Closed dhowe closed 7 years ago
List Candidate: https://github.com/jasonqng/chinese-keywords (more about the list:https://citizenlab.org/2014/12/repository-censored-sensitive-chinese-keywords-13-lists-9054-terms/)
Yes, when I checked a few weeks ago, I also came across this one. Problems: a) there is a lot of data besides the words themselves, and b) it hasn't been updated in over 2 years.
But if you can extract a set of english words that makes sense to use, we can figure out somewhere to host the list
I would suggest that we start from using the "no-dummy-vars-for-categories-and-themes_only-sensitive-words.csv" of this source. The best thing about this list is that it is fully translated into English. Gretfire.org has an ongoing list of sensitive keywords on Weibo, but there is no English translation. Do we only need English of the keywords? Or both Chinese and English (which I think makes more sense...)?
Chinese and English would be ideal, perhaps in pairs? Lets start with the csv list, perhaps using a very simple format like below (note that we may not have English or Chinese for a given phrase):
Chinese phrase 1, English phrase 1
Chinese phrase 2, English phrase 2
Chinese phrase 3,
Chinese phrase 4, English phrase 4
, English phrase 5
Chinese phrase 6, English phrase 6
Please refer to the following commits for the following tasks 1.load best list from some URL on first install https://github.com/dhowe/ChinaEye/commit/f9d588bf3a9d5da3c2d27902d19e314682996fb8 3.add additional search engines https://github.com/dhowe/ChinaEye/commit/8f153d75914cd1550e13705d1b902963e1dc1f87
I just realized that I have the wrong remote origin after I pushed...Please let me know whether it is ok to leave it like this for this time, or I can also revert and make a pull request instead.

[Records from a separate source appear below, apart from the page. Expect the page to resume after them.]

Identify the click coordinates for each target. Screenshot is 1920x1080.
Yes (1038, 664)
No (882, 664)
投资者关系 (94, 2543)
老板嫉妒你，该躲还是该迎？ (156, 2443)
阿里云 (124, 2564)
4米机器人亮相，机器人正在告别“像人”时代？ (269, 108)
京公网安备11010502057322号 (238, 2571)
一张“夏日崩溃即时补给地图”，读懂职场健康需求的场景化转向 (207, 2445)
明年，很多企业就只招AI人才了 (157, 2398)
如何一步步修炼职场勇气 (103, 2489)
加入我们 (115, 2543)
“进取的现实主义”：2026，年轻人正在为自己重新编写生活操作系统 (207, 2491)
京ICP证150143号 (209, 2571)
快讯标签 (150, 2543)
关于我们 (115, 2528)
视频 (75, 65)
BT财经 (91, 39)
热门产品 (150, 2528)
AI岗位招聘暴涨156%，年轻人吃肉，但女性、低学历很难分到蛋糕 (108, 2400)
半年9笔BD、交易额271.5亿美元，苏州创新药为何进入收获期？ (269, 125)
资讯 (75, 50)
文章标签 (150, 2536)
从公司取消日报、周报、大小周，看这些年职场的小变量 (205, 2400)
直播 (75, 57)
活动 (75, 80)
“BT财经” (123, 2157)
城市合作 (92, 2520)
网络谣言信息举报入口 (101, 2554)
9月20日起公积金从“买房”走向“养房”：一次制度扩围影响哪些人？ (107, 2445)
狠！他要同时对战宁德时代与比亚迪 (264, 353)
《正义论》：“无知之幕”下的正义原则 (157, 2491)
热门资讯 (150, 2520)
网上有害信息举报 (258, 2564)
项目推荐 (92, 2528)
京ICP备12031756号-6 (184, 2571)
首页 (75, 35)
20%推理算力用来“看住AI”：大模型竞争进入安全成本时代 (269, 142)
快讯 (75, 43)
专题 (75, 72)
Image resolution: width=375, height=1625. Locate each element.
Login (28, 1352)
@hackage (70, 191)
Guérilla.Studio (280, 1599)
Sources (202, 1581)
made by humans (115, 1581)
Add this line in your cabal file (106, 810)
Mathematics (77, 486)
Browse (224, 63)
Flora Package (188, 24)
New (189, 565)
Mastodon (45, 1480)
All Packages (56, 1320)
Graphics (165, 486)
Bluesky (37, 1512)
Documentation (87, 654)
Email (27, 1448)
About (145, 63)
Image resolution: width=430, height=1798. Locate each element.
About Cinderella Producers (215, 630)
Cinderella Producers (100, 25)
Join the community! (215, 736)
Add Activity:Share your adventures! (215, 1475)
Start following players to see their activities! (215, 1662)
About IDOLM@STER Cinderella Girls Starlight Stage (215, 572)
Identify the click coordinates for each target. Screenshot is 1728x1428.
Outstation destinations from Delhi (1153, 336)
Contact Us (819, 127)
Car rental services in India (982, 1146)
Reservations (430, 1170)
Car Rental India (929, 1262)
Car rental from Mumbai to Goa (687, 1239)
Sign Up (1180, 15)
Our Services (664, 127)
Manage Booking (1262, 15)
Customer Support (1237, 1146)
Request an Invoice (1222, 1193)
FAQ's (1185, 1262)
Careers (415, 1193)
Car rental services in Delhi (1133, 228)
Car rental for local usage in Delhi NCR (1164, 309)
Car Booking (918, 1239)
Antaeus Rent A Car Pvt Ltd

As for the list, I currently host it on my own server for testing. Do you want to host it on rednoise?
The way to handle the trigger: I currently processed both the Chinese and English rule to the triggers. Do you prefer to have only the English ones as triggers or both languages? If Chinese is covered in the trigger, I'll add the url decoder for Chinese characters.
Why don't we host it on github? And both languages are fine, shouldn't be much overhead...
the list is now hosted on Github, please check: https://github.com/dhowe/ChinaEye/pull/3
btw, what do you have in your mind about the "periodically check for updates"?Like check for an update of the list every week or so? I currently just let the list reloaded whenever chrome starts...
ublock checks every 4 days... but for now, lets store the time of the last check and do an update check whenever chrome starts, unless its less than some amount, like 12 hours
update function: https://github.com/dhowe/ChinaEye/pull/4